Admittedly the Uk seems to be ahead of the USA when it comes to cell phones (for reasons that make no damned sense to me) but in the UK you'd belooking for a pay-as-you-go SIM card - one where you have to buy airtime in chunks of £10 from supermarkets to top up your credit.

HTH (but it probably doesn't)
posted by twine42 at 11:54 PM on February 1, 2004


Europe is ahead of the States in cell phones because they came latter and learned from America's short-comings.
posted by Goofyy at 1:05 AM on February 2, 2004


Best answer: If your old cell phone is AT&T TDMA, you might be in luck. You can turn these phones into prepaid at a place called callplus. I have no personal experience with them, but they've received decent reviews (if you can get past their ugly website).

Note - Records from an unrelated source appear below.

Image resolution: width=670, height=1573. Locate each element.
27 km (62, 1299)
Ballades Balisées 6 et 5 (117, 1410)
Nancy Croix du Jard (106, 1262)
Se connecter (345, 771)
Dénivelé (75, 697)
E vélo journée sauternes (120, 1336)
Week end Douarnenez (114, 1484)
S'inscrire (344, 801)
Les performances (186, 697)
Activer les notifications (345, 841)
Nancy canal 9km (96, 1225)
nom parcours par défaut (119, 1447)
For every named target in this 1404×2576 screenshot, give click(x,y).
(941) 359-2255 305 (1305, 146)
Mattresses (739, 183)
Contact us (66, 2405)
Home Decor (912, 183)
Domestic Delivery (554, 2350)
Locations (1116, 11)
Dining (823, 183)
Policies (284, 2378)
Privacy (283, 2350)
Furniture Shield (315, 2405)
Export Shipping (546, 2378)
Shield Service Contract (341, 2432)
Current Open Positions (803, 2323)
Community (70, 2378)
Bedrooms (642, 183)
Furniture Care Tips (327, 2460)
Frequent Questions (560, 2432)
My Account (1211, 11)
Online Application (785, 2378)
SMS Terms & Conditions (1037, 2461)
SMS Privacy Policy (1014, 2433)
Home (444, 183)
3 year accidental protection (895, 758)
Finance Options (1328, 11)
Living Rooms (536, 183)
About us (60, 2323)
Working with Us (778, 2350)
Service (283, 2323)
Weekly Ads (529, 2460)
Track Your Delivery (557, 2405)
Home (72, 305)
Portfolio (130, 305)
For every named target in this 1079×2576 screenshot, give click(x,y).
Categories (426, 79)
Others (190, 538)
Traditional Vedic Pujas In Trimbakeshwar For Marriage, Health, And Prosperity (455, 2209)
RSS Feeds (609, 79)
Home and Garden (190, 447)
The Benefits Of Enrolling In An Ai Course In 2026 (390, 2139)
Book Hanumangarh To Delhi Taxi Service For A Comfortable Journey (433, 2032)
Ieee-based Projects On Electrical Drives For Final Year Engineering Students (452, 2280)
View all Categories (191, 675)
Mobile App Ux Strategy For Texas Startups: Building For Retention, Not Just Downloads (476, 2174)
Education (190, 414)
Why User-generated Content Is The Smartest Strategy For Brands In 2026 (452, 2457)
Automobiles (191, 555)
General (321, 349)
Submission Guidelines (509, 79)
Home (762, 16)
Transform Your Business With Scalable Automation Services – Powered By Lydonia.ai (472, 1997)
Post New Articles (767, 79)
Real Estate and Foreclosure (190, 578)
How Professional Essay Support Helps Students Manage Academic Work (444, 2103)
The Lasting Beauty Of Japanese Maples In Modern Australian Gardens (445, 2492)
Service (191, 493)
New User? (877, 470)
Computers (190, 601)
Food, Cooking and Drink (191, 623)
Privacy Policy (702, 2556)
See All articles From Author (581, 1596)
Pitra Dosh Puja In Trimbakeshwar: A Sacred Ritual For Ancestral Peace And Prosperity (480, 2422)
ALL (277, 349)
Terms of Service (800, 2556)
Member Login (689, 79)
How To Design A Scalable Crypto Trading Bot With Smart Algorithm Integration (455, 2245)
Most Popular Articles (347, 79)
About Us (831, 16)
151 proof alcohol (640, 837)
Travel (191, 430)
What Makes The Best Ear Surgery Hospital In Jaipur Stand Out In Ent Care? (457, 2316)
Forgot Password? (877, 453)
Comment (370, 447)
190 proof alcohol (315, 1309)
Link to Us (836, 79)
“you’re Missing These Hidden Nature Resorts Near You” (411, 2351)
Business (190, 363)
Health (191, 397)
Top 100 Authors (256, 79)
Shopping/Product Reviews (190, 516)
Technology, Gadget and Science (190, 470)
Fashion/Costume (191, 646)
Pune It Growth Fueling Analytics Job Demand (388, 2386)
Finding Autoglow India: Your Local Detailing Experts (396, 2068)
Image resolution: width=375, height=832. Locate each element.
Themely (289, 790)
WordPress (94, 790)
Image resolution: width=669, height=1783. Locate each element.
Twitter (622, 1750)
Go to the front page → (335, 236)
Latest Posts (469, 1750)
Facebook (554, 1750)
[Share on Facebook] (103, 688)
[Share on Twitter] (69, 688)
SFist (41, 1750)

Also, you should know that even a deactivated cell phone still should be able to dial 911, so they're pretty handy to keep in the car, or donate to women's shelters as mentioned above.
posted by SteveInMaine at 3:19 AM on February 2, 2004


Depending on what part of the country you are in (like NYC, For instance) Sprint enjoys legendary status for their signal "quality."
posted by Fupped Duck at 5:05 AM on February 2, 2004


Family violence shelters don't usually make their location public. Your local Police Dept. probably takes the phones to distribute to women in danger from stalkers, violent ex-es, etc.
posted by theora55 at 6:10 AM on February 2, 2004


Response by poster: Alas, SteveInMaine, my old plan was not with AT&T and my area code isn't listed on the callplus site. But thanks, you've given me hope and some possible new search terms.

Sprint replaced the new phone today and even though I'm not convinced it was ever a hardware problem, I'll take it.

If I can't find something like callplus for my old phone, I have at least learned how to donate it to a shelter. Thanks everyone!